BYU-ODH / apeworm

Vowel Recognition in the Browser
byu-odh.github.io/apeworm
Mozilla Public License 2.0
47 stars 20 forks source link

VowelWorm

Travis Builds

VowelWorm is based off the work done at the Department of Computational Perception at Johannes Kepler Universität Linz, and uses the same name. The goal is to produce real-time vocal analysis in the browser.

Read the docs.

Examples

Multiple Audio Sources

VowelWorm can plot vocalizations against the IPA vowel chart in real time, for multiple audio sources at a time. Videos, audio files, and microphone input all work. Data comes from MFCC extraction. See demo

Several audio sources being plotted

var graphs_element = document.getElementById("graphs"),
    game = new window.VowelWorm.Game({element: graphs_element});

navigator.getUserMedia({audio: true}, function success(){
  var worm = new window.VowelWorm.instance(stream);
  game.addWorm(worm);
});

Formant Drawing

In addition to extracting MFCCs, VowelWorm also supports applying a Hanning window or Savitzky-Golay filter to FFT data to attempt to extract formants.
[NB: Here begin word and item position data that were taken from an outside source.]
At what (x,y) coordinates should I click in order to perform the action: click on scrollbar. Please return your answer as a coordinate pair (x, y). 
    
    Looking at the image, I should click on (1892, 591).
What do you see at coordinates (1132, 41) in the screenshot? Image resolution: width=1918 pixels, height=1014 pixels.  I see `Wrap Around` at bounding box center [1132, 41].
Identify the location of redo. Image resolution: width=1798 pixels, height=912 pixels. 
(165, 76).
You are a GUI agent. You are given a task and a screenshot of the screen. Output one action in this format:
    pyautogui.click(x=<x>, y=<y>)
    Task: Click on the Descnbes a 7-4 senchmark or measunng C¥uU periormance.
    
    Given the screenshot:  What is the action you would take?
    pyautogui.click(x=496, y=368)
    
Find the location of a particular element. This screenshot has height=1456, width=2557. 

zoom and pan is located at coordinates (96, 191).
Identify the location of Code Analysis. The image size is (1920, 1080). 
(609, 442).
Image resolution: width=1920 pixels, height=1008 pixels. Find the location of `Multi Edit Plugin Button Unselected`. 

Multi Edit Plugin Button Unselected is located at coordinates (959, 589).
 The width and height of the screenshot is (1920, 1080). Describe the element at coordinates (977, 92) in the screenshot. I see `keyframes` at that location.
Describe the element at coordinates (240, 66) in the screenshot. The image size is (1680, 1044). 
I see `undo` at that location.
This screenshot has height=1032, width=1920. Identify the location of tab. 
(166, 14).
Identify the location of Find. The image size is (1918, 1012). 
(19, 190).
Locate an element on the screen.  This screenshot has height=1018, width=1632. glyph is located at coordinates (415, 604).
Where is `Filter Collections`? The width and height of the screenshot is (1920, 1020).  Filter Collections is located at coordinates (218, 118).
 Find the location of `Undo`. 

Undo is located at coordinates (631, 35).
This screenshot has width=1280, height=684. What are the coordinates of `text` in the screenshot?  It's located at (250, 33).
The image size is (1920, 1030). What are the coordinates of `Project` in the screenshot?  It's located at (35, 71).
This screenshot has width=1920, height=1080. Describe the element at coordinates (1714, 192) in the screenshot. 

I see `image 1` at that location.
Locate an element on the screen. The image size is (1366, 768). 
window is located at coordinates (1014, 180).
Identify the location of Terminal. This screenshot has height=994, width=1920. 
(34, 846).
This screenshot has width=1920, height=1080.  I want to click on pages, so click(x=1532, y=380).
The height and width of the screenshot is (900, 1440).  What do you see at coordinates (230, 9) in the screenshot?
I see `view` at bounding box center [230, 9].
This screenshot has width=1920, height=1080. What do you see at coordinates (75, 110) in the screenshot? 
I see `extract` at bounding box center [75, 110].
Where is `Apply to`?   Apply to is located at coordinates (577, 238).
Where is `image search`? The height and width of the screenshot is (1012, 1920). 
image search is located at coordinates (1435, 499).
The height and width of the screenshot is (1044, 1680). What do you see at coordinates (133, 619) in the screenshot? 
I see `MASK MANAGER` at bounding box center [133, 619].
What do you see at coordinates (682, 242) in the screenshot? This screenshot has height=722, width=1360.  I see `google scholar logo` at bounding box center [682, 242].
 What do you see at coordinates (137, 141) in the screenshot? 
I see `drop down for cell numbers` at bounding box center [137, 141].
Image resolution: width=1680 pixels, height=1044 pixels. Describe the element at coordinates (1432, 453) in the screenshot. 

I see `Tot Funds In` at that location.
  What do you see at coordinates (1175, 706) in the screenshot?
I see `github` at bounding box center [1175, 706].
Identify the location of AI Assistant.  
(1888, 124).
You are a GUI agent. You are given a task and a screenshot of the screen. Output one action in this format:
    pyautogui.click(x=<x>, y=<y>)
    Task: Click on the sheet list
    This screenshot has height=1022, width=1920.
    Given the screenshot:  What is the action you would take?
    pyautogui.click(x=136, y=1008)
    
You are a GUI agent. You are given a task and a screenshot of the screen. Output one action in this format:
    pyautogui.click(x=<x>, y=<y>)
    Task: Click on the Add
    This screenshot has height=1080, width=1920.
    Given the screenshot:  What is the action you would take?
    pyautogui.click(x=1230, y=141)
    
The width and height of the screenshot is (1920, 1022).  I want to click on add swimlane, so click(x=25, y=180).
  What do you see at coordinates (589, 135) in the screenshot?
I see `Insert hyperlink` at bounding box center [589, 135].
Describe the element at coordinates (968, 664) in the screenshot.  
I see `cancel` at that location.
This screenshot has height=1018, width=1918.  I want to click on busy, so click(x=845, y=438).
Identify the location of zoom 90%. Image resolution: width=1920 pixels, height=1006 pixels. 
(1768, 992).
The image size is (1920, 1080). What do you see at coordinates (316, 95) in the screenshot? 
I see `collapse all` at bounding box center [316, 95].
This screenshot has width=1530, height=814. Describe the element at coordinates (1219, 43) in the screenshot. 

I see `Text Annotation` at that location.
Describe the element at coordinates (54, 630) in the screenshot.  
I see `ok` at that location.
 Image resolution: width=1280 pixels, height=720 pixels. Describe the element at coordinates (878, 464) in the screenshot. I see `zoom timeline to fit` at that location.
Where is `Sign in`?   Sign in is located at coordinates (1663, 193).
Using the draw module, this data can be plotted. See demo

Plotted Data

var worm = new VowelWorm.instance(document.getElementById('media')),
    el = worm.draw.create(800, 500, 0xFFFFFF);

worm.draw.drawAxes();
document.getElementById('graphs').appendChild(el);

function draw(){
  worm.draw.drawDataLines();
  window.requestAnimationFrame(draw);
}
window.requestAnimationFrame(draw);

MFCCs

VowelWorm can extract MFCCs from any audio or video source.

var worm = new VowelWorm.instance(audio);
var mfccs = worm.getMFCCs({
  minFreq: 300,
  maxFreq: 8000,
  filterBanks: 20
});

Curve Smoothing

VowelWorm can smooth data using either a Hanning window or a Savitzky-Golay filter.

var data = [...], // or data = new Float32Array(...)
    window_size = 55,
    order = 1;

// NOTE: savitzkyGolay requires numericJS to be loaded
var smooth1 = VowelWorm.savitzkyGolay(data, window_size, order);

smooth2 = VowelWorm.hann(data, window_size); // not all window sizes supported (yet!)

Formant Extraction

VowelWorm can attempt to extract formants. NOTE: this is very much a work in progress.

var worm = new VowelWorm.instance(audio_source);
var formants = worm.getFormants();

Normalization

VowelWorm has methods for normalizing data, like the Bark Scale.

var f1 = 300,
    f2 = 950;

var f1_bark = VowelWorm.Normalization.barkScale(f1);
var f2_bark = VowelWorm.Normalization.barkScale(f2);

Development

Code Organization

JavaScript files should be annotated using JSDoc and Google Closure Compiler's standards for improved compilation

Tools

Many of our algorithms are based off Python scripts. If you would like to test the Hanning Window functionality to compare it to an LPC analysis and an FFT analysis, use the windowing.py script, coupled with WaveSurfer export files, as such

$ python windowing.py --fft=./path/to/fft-spectrum.txt --lpc=./path/to/lpc-spectrum.txt

Sample data is used if python windowing.py is called without both the FFT and LPC arguments.